En catastrophe, Washington, pris de vitesse, tente de limiter les dégâts. Mais une semaine après la chute de Kaboul qui a finalisé la reconquête éclair de l’Afghanistan par les talibans et précipité la fuite des Américains et de leurs alliés, l’impact géopolitique de la débâcle du retrait des Etats-Unis est déjà perceptible. L’humiliation infligée à la première puissance militaire mondiale, les erreurs d’évaluation et opérationnelles commises par les Etats-Unis soulèvent une série de questions de fond sur leur rôle dans le monde.

La clôture d’un cycle plutôt que la fin d’un « siècle américain »

A court terme, l’impact sur l’image des Etats-Unis est désastreux. Les scènes déchirantes à l’aéroport de Kaboul, les comparaisons avec l’évacuation de Saïgon en 1975, les contradictions entre les différentes déclarations du président Joe Biden depuis juillet, l’analyse post-mortem du processus de décision à Washington par les médias américains, le bilan des erreurs de jugement de quatre présidents successifs en vingt ans, le rappel des avertissements dont personne n’a voulu tenir compte, tout cela est accablant. Contrairement aux pays totalitaires, les échecs américains se déroulent au grand jour : l’omerta n’est pas une option.

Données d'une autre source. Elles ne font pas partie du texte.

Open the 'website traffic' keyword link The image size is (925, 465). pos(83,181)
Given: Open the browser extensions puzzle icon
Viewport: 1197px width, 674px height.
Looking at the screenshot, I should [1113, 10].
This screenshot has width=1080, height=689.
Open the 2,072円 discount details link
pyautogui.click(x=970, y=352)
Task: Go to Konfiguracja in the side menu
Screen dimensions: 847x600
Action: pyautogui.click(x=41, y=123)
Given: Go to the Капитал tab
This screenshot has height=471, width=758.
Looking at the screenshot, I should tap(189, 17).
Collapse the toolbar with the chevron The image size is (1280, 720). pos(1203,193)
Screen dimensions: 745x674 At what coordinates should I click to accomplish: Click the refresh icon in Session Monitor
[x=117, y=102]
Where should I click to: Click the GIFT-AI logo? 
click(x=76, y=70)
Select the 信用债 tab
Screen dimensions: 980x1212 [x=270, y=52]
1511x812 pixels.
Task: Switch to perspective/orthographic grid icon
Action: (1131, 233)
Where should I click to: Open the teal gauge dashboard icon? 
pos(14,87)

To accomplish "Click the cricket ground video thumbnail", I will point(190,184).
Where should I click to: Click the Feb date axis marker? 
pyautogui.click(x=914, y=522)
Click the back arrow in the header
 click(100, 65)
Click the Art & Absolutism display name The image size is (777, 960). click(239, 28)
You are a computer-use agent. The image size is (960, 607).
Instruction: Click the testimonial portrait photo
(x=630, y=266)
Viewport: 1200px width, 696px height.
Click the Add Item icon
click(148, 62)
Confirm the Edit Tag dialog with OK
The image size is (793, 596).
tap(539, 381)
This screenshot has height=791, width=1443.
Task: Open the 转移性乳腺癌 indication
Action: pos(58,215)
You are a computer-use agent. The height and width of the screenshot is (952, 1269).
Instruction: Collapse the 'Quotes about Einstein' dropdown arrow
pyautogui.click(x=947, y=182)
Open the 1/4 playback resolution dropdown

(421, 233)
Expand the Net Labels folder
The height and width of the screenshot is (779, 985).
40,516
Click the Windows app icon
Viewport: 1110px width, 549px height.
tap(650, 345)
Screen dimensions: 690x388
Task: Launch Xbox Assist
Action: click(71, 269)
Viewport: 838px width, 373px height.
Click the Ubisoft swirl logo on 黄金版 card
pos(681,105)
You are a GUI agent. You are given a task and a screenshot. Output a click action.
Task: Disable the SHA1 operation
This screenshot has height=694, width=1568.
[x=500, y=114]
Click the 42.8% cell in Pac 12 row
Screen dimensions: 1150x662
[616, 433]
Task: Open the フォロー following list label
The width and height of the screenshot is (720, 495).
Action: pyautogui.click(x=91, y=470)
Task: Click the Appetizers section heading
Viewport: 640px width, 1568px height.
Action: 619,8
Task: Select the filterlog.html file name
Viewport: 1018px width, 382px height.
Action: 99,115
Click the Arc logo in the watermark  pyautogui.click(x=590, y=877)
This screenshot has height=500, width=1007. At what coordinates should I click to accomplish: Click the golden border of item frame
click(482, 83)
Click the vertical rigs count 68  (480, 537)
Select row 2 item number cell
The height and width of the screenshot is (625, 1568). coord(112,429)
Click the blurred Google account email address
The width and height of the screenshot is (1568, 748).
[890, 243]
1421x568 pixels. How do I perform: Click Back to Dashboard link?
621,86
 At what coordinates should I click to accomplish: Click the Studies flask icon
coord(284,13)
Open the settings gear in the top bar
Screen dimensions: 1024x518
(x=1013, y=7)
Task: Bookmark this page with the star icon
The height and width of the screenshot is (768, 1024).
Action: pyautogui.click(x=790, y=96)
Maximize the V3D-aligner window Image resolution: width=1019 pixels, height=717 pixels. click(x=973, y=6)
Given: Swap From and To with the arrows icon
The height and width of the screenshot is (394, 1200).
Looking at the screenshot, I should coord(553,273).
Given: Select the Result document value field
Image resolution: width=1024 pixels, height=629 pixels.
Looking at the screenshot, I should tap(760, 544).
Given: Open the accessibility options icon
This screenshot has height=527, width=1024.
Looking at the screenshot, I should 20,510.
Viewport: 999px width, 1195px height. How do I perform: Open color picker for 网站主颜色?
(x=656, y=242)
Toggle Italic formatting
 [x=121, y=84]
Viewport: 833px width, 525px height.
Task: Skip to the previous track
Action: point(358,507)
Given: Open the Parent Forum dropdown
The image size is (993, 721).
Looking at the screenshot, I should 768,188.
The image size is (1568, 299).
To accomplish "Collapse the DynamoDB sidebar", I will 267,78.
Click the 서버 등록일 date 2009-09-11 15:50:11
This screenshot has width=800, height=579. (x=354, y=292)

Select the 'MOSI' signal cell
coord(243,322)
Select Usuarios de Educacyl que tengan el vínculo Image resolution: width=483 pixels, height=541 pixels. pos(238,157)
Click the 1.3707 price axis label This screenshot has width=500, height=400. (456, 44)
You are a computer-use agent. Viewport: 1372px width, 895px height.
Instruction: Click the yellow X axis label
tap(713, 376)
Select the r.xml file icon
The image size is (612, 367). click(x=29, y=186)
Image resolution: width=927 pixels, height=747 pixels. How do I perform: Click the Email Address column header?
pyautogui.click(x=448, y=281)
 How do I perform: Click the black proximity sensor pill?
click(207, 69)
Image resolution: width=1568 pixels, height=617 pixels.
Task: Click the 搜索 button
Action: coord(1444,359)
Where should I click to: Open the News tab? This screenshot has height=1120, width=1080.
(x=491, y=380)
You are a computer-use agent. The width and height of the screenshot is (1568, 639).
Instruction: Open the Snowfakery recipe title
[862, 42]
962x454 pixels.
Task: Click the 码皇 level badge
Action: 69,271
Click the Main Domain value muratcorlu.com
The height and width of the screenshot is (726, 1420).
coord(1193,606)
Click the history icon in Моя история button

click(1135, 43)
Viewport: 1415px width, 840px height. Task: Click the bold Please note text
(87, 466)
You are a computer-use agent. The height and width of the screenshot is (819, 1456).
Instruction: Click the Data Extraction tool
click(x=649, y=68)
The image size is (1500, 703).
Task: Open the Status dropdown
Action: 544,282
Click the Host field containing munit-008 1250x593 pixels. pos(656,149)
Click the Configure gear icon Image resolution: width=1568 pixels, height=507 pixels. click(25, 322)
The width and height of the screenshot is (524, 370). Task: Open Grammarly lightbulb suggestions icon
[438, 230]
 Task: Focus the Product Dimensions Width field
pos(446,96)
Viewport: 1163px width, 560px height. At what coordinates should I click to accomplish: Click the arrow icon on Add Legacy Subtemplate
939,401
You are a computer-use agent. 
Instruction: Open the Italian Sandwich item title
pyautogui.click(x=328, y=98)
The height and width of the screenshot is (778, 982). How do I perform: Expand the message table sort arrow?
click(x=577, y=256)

Pour autant, l’épisode pèsera sans doute plus sur le crédit politique de Joe Biden que sur celui de la puissance des Etats-Unis. La débâcle du retrait afghan n’arrive pas comme un coup de tonnerre dans un ciel d’azur : le fiasco de l’invasion de l’Irak en 2003, sa série de bavures tragiques et le chaos dans lequel elle a durablement plongé le Moyen-Orient paraissent, en comparaison, plus lourds de conséquences.